Altogether, rTMS - which as a technique is able to noninvasively modulate cortical activity - gains growing importance in the field of stroke recovery. The possibility of noninvasively interacting with the functioning of the brain and its plasticity mechanisms opens new scenarios in the neurorehabilitation field.
Conclusion
A growing body of research in stroke patients indicated that cortical and subcortical networks are involved in sensorimotor and cognitive dysfunction and that rTMS can facilitate recovery of motor and cognitive functions. The literature provides evidence for the disturbance of interhemispheric rivalry processes as a central pathophysiological mechanism in sensorimotor and cognitive dysfunctions, resulting in a pathological hyperactivity of the intact nonaffected hemisphere. Thus, a reduction of this pathological hyperactivity by means of inhibitory rTMS seems to be an effective approach to improve sensorimotor and cognitive symptoms after stroke. However, it is still debatable which paradigm of rTMS (downregulation with low-frequency rTMS vs. upregulation with high-frequency rTMS) should be applied to enhance recovery after stroke.

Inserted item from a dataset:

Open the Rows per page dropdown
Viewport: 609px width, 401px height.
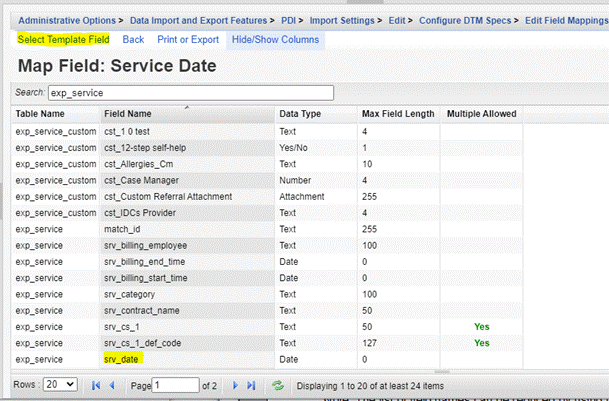click(x=61, y=385)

Clinical trials applying rTMS already yielded very promising results. The results of rTMS studies suggest that rTMS has a potential role in terms of facilitating motor and cognitive recovery after stroke, and thus findings support the merits of noninvasive cortical interventions as adjuvant strategies during sensorimotor and cognitive rehabilitation. In recent studies, it has been shown that particularly the repeated application of newly developed stimulation protocols such as TBS seems to be able to disproportionately prolong the positive stimulation effects by means of significantly shorter stimulation times than conventional protocols. However, further research is needed to assess stimulation effects not only on clinical testing, but also in terms of disability improvement. Beneficial effects of rTMS on recovery after stroke in the framework of prospective, randomized, double-blind, sham-controlled clinical trials with larger sample sizes are needed to validate this novel therapeutic approach. Moreover, possible interactions in the combination of rTMS with conventional therapeutic approaches should also be assessed.
In future studies, emphasis should be placed on selecting patient populations to determine whether treatment response depends on age, lesion acuteness, or stroke severity. Additional aspects need to be considered, such as the timing of rTMS application after stroke, the duration of the rehabilitation protocol, the type of frequency as well as the ideal area that should be stimulated. Furthermore, it is important to identify parameters optimizing the beneficial effects of rTMS on stroke recovery, and to monitor their long-term effects.